Orienteering race (Foot) 12:31 [4] 1.8 km (6:57 / km)
ahr:156 max:172 spiked:11/13c rhr:61 slept:8.0 weight:178.5lbs (injured)

QOC: Hemlock Overlook. I started off running the short course. It was fairly easy. The bigger challenge for me was keeping all of my body parts working. My right knee felt pretty good though I expect it to hurt tomorrow. Going between #5 and #6 I was looking for a fence and had trouble making sense of the map. I managed to stumble in an open field twisting my right ankle. Instinct kept me fighting to stay on my feet which I did with significant difficulty and effort while hearing crack-crack-crack of ligaments being strained. I was able to shake it off and find the control. I was even good finding #9 which was slightly misplaced and which I'd been warned about. Trying to make some speed, I chased down a mother-daughter pair from Norway which had joined the club for this year. I should have been reading ahead more. After #11, I started to go straight to #12 but setting a bad bearing and being distracted by a man in front of me who was going the wrong way, I came back to the power line trail to avoid green and then plowed in. It took me a little bit to figure out that I'd passed the spur that the control was on. As I got to it, the mother daughter team was just finishing punching. I left in a hurry again and set a bad bearing again. I corrected more quickly this time but I lost time on #13 too. The total time lost was about 1:05.
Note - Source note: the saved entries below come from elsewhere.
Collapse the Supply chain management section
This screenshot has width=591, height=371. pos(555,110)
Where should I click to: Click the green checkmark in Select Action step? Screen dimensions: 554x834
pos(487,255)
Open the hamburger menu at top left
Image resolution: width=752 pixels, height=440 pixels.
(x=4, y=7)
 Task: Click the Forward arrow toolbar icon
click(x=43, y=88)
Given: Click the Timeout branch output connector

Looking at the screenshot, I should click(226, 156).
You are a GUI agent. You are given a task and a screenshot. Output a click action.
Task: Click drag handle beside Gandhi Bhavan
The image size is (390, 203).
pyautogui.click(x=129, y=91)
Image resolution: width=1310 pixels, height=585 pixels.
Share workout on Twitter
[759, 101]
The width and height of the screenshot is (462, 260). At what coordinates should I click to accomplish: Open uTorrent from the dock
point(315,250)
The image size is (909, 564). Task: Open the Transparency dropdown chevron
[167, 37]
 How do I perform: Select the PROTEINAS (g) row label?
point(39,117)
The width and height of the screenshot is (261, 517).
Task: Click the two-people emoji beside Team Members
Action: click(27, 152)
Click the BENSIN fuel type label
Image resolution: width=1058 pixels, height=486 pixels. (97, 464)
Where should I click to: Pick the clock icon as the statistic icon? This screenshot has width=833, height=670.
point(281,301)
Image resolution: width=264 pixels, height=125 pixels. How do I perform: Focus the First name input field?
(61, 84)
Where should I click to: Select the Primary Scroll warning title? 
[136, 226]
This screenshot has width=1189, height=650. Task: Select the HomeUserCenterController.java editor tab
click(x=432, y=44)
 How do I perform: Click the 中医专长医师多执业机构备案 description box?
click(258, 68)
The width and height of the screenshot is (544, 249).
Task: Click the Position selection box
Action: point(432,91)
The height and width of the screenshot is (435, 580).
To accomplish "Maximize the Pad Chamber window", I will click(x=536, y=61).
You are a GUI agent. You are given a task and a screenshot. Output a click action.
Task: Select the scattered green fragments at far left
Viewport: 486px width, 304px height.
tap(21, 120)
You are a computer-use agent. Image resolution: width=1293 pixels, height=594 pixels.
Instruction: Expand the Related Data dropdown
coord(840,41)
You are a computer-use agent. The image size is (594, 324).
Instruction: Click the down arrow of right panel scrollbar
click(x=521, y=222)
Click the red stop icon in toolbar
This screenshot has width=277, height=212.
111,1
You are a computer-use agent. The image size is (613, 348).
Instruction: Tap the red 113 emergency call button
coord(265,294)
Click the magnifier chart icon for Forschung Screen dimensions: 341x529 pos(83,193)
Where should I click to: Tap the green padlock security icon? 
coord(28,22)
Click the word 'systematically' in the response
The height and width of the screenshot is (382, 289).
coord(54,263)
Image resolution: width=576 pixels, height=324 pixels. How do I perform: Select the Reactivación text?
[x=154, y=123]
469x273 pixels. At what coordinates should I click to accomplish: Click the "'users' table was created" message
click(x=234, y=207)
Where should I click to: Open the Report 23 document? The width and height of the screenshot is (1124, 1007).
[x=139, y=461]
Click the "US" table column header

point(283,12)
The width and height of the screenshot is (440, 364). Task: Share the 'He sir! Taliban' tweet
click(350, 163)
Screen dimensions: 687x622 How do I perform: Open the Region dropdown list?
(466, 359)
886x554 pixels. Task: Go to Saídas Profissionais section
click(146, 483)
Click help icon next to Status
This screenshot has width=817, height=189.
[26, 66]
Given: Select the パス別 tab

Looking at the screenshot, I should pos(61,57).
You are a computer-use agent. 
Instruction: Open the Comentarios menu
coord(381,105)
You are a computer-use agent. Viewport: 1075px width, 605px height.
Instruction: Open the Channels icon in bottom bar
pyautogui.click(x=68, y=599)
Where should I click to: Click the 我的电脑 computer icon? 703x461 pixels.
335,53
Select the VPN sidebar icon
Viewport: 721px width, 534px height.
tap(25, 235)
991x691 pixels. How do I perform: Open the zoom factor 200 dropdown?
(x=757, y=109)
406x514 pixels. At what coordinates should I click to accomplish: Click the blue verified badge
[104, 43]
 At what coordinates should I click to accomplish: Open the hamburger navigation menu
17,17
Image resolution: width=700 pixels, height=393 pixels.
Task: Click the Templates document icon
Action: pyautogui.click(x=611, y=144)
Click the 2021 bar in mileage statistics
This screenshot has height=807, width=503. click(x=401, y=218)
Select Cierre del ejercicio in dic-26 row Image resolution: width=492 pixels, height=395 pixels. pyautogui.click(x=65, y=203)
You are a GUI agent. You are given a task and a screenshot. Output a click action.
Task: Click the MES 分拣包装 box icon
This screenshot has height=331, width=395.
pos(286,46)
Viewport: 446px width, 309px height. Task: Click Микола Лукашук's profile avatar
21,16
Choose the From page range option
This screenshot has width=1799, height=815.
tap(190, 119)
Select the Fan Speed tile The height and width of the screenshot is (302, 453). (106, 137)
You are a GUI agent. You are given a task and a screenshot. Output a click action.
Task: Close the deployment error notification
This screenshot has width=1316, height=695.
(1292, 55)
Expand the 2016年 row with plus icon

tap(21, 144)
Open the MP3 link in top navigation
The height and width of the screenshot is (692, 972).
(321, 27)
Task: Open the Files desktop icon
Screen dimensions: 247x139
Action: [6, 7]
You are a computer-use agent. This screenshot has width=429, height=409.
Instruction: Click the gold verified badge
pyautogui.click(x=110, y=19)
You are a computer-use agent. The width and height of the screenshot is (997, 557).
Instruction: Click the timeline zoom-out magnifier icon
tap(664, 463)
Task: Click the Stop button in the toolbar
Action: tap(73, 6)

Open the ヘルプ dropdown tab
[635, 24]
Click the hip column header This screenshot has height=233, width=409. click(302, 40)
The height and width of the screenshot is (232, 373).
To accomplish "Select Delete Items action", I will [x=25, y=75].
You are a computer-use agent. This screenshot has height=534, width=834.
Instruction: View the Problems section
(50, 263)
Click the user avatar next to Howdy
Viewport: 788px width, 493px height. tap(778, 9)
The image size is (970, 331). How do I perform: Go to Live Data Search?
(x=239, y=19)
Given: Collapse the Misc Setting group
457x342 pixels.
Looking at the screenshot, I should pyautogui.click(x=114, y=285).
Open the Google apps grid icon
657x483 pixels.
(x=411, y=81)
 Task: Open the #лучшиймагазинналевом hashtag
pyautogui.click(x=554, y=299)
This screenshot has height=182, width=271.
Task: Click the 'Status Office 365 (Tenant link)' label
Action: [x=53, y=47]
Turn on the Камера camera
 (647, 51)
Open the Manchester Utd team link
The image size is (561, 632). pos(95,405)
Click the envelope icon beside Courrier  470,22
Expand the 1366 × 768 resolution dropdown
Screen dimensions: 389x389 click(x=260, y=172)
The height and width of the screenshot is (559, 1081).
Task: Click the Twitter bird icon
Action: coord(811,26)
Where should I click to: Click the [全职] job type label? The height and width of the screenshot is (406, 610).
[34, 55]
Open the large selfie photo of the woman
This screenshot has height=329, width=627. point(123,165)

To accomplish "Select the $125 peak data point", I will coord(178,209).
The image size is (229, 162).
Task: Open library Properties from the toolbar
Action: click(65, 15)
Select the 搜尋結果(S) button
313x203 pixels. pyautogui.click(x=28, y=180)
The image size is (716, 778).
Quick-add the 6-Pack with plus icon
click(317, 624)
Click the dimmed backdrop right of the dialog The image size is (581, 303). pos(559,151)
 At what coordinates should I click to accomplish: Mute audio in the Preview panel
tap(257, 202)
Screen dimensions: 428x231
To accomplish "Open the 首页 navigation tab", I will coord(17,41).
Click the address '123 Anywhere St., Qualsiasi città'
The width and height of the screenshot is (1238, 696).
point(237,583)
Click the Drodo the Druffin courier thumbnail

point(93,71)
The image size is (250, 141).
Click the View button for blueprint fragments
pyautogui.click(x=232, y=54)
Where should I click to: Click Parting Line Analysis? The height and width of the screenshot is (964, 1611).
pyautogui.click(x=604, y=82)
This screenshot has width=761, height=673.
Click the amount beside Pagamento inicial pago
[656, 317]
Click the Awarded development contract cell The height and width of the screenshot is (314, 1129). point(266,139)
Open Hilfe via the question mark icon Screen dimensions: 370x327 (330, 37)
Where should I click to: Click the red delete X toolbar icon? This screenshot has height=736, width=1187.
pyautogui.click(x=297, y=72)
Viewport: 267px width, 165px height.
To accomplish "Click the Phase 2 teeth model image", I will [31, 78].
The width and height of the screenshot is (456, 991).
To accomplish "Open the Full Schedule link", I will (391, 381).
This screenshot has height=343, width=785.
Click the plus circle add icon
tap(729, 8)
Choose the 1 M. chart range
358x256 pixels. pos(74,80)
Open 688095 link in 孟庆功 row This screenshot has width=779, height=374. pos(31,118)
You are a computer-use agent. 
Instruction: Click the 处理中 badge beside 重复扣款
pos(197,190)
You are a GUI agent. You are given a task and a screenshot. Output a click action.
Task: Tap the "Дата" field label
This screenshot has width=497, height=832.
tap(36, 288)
I was planning to go out again for the Red Middle Distance course and was just about ready when Mark Mace came in and calmly told me that his wife Patti was injured in the woods. Unsure if we could walk her out, carry her out, or would need professional help, several of us cavorted and got in gear. Greg Lennon found a sort of wagon then went ahead while we called 911 and followed with the wagon. Greg had carried Patti alone, piggy back at least 50m before we were able meet them and get her into the wagon. Chris Rumohr, our Safety Chief from the 2007 US Champs was there. She stablized Patti's leg with towels and helped keep us organized in the woods. Several of us took turns carrying Patti where the wagon could not roll over the dead fall. An EMT met us for the last 75m with a stretcher. Since Patti was deaf and her husband Mark needed to bring their car, I went in the ambulance with her to translate. It's times like that when one knows just how poorly one knows another language but we got by. Patti told me she had stepped into a hole hidden by leaves and wasn't able to put any weight on her injured leg. Several people had stopped while she was down and eventually her husband Mark had come along on the course. At the Fair Oaks hospital Patti was okay and in fair spirits. When I left her with Mark and Billy, it was too early to tell if it was a twist, a fracture, or broken ankle. It was probably just as well that Mark had stopped me when he did and I hadn't gone out again to run the Red Middle Distance course since my ankles are weak from lack of running activity. I now have one hurting too and that would have been risky in the woods.